The underlying problem, though, has nothing to do with adding signs to the track or keeping stay-at-home moms from turning a few laps between 2 and 7 p.m.

Rather, it’s the specter of a lighted, 2,200-seat stadium being built next to Hanes Park that’s twisted panties into wads.

Learning how to share

If you’ve lived here for longer than a minute and a half, you’ll know that debate over building a $4 million stadium on land owned by the Winston-Salem/Forsyth County Schools drives many things concerning venerable Hanes Park.

On one side, we have the gilded class of the West End — some but by no means all residents — concerned about the impacts on their property values. The prospect of noise, four or five Fridays a year at most from football games, offends sensibilities.

(Don’t lump in lacrosse, field hockey or soccer. While those teams would play there as well, a good-sized “crowd” from any of those would fit into a school bus.)

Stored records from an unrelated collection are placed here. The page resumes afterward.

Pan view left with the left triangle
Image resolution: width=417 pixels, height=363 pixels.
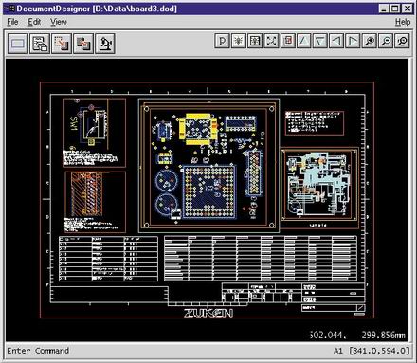[336, 41]
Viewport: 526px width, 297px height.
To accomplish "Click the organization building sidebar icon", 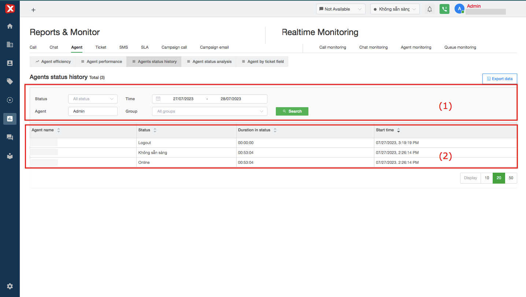I will (10, 44).
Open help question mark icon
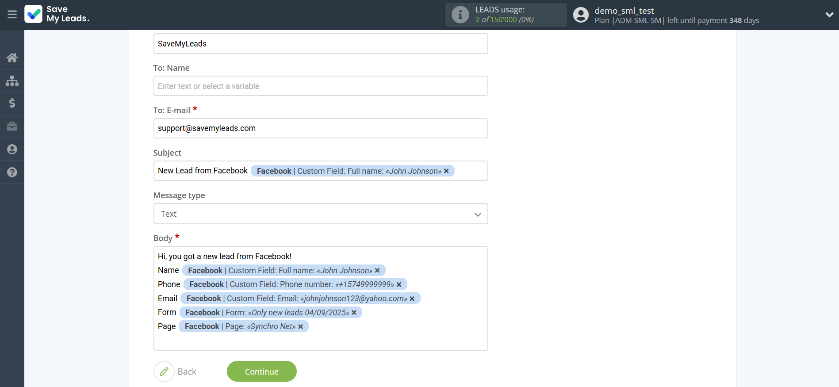Image resolution: width=839 pixels, height=387 pixels. pyautogui.click(x=12, y=172)
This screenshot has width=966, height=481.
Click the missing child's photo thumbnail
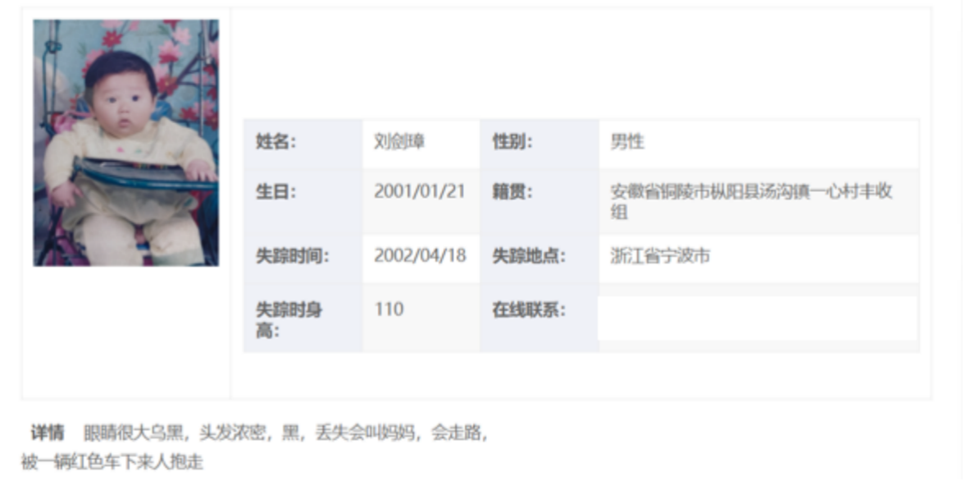[125, 143]

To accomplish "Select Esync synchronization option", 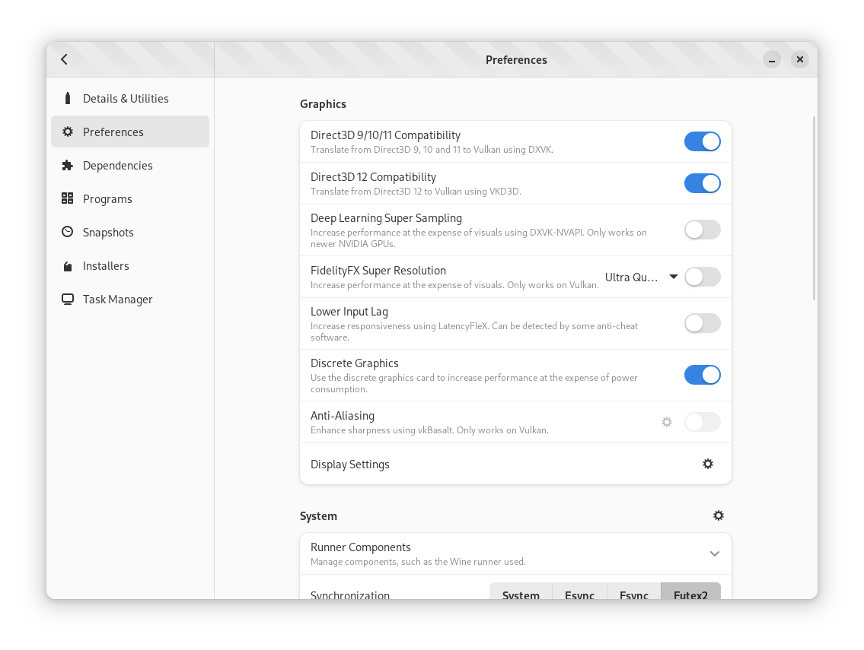I will coord(579,594).
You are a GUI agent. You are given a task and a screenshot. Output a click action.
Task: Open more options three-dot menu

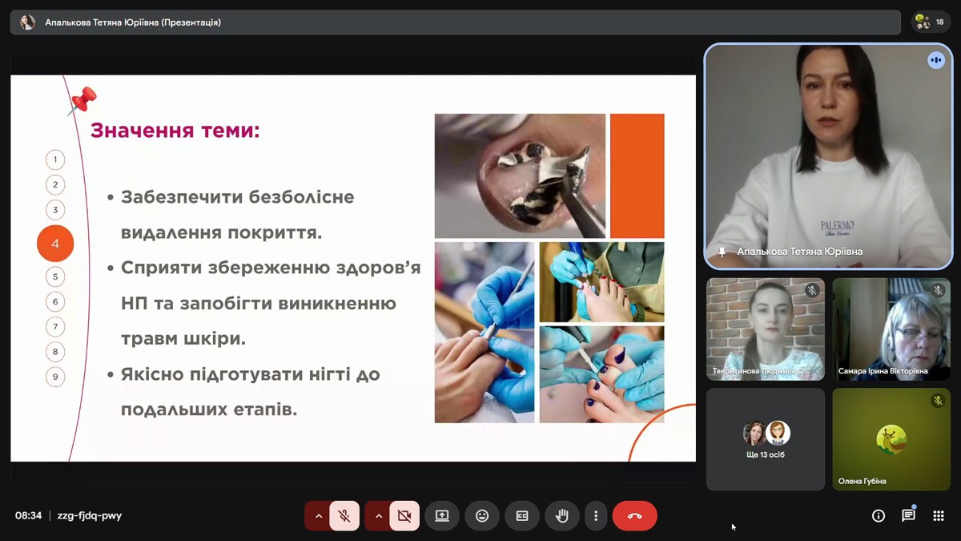point(595,516)
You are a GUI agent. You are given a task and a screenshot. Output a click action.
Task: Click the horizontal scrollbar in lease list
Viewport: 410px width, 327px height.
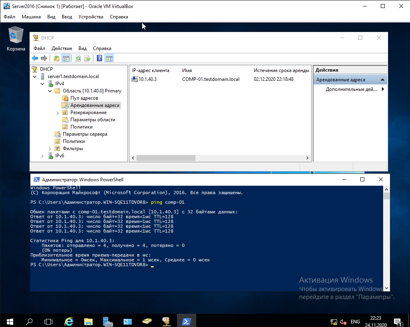166,158
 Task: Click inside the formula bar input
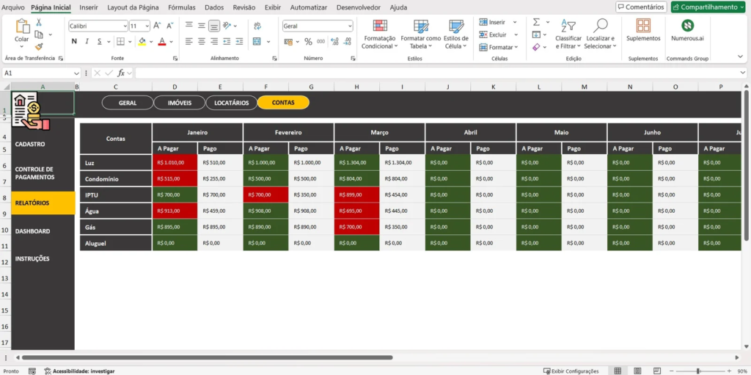(x=440, y=73)
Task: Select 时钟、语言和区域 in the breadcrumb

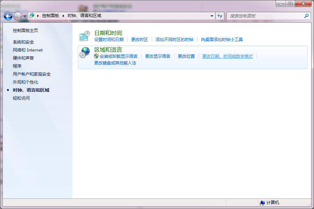Action: point(84,16)
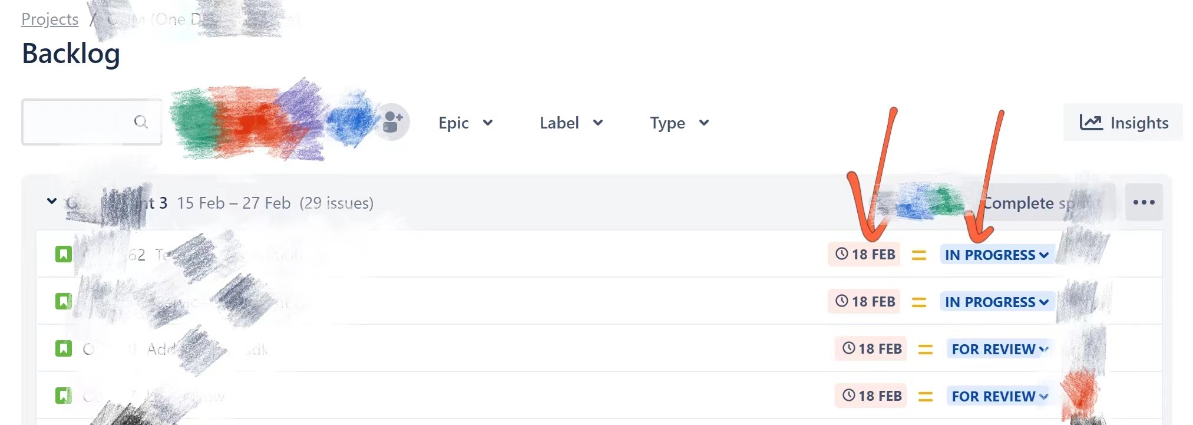Change the first issue's IN PROGRESS status
This screenshot has height=425, width=1193.
coord(996,255)
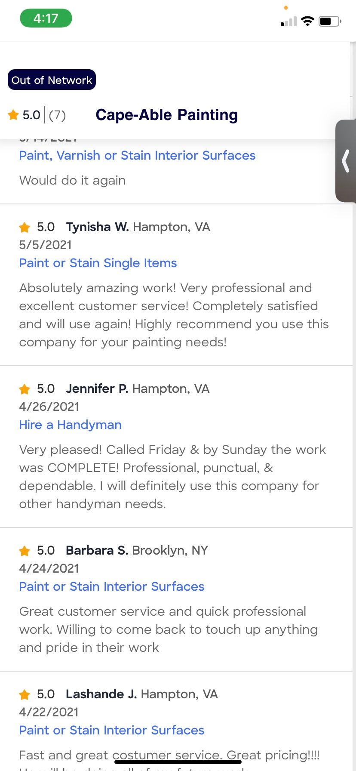Tap the Wi-Fi status icon
Image resolution: width=356 pixels, height=771 pixels.
point(307,21)
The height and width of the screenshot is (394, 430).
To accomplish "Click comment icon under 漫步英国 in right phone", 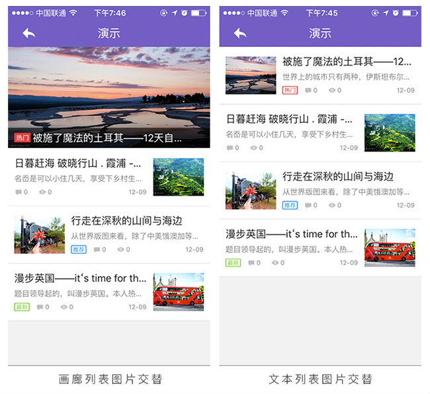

On the other, we have a group of Reynolds boosters and parents who formed in 2012 a nonprofit to raise money to build it.

At the most recent public accounting, in 2018 when the school board voted to support the project, the Home Field Advantage had pledges for perhaps a quarter of the $4 million estimated price tag. Its members also would argue — correctly — that even $1 in private money for construction is $1 more than other schools raised for their publicly funded stadiums.

Backers have argued, too, that forcing Reynolds athletes to carpool (or bus) miles away to practice and game sites unfairly burdens poor kids and prevents some from being able to play.

Earlier this spring, stadium backers totted up and plotted the amounts of city bond money spent on Hanes Park since referenda were passed in 2014 and 2018. Nearly $2.9 million spent on the east side nearer West End and a goose egg on the western edge closer to schools.

Into this comes this recent dust-up — caused by adults — over continued safe access for Reynolds’ teams (and the teens who play on them) to Hanes Park.

Hanes, last I checked, is an active park, which means that it’s filled with ballfields, tennis courts and a track. It’s not a forest of virgin Redwood populated by endangered salamanders or spotted owls.

More conflict is coming, and at its heart is a yet-to-be-built stadium.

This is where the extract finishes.